China told the United States on Tuesday that it should play a constructive role in safeguarding peace in the disputed South China Sea, as U.S. Secretary of State John Kerry called for talks and a peaceful resolution.
China claims most of the South China Sea, through which $5 trillion in ship-borne trade passes every year. The Philippines, Vietnam, Malaysia, Taiwan and Brunei have overlapping claims, as well as close military ties with the United States.
China has been angered by what it views as provocative U.S. military patrols close to islands China controls in the South China Sea. The United States says the patrols are to protect freedom of navigation.
Speaking at the end of high-level Sino-U.S. talks in Beijing, State Councilor Yang Jiechi, China's top diplomat who outranks the foreign minister, said China had the right to safeguard its territorial sovereignty and maritime rights.
"China respects and protects the right that all countries enjoy under international law to freedom of navigation and overflight," Yang told reporters.

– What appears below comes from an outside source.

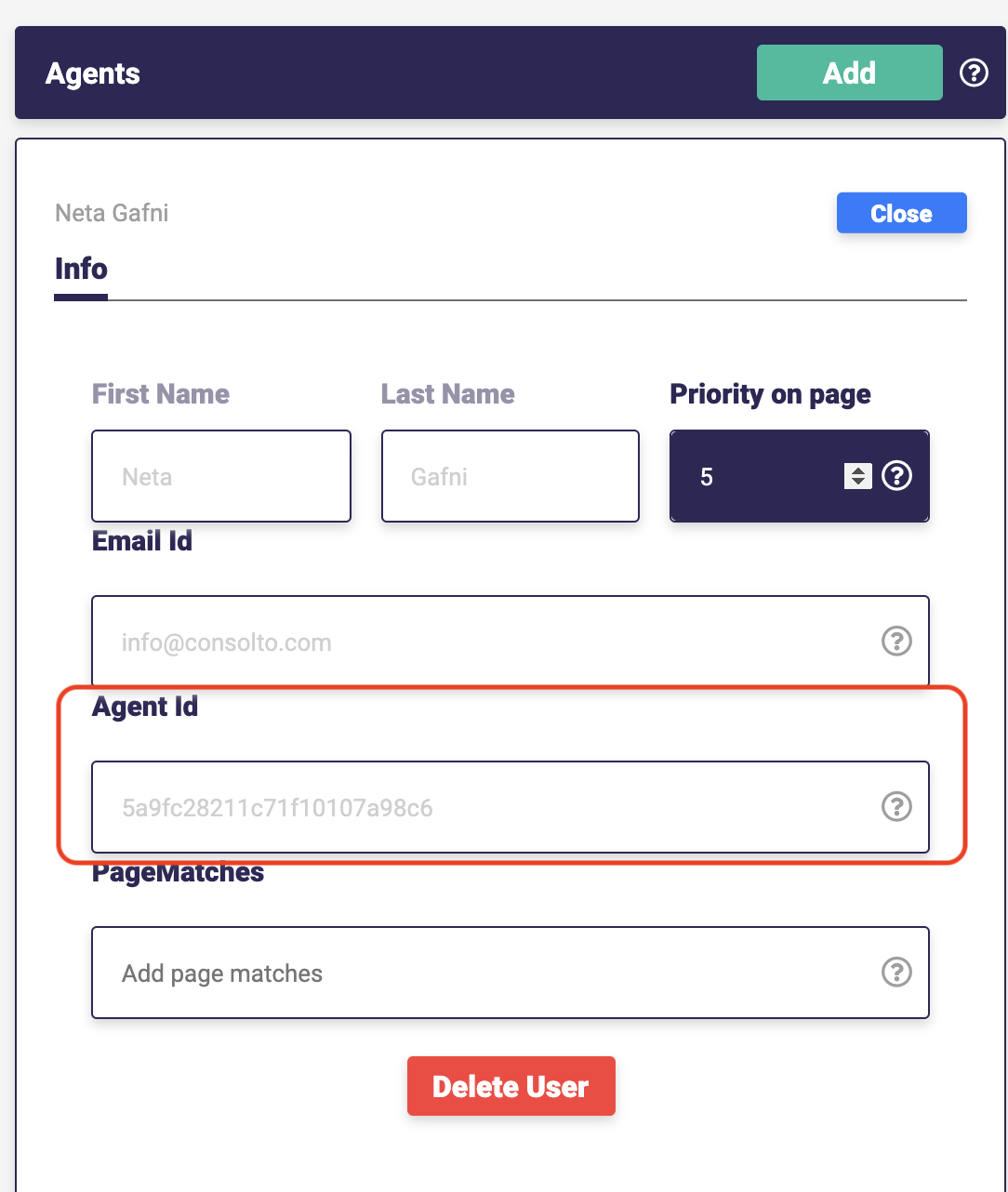Screen dimensions: 1008x1192
Task: Click the Priority on page label
Action: point(771,394)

Disputes should be resolved by the parties involved through consultation, he said.
"China hopes the U.S. will scrupulously abide by its promise to not take sides in relevant territorial disputes and play a constructive role in safeguarding peace and stability in the South China Sea," Yang said.
Kerry said the United States did not take a position on the sovereignty of any land features in the South China Sea but thought all claimants should exercise restraint.
"We reiterated America's fundamental support for negotiations and a peaceful resolution based on the rule of law as well as our concern about any unilateral steps by any party ... to alter the status quo," Kerry said.
Kerry added that he and Yang reaffirmed their governments' commitment to upholding the freedom of navigation and overflight.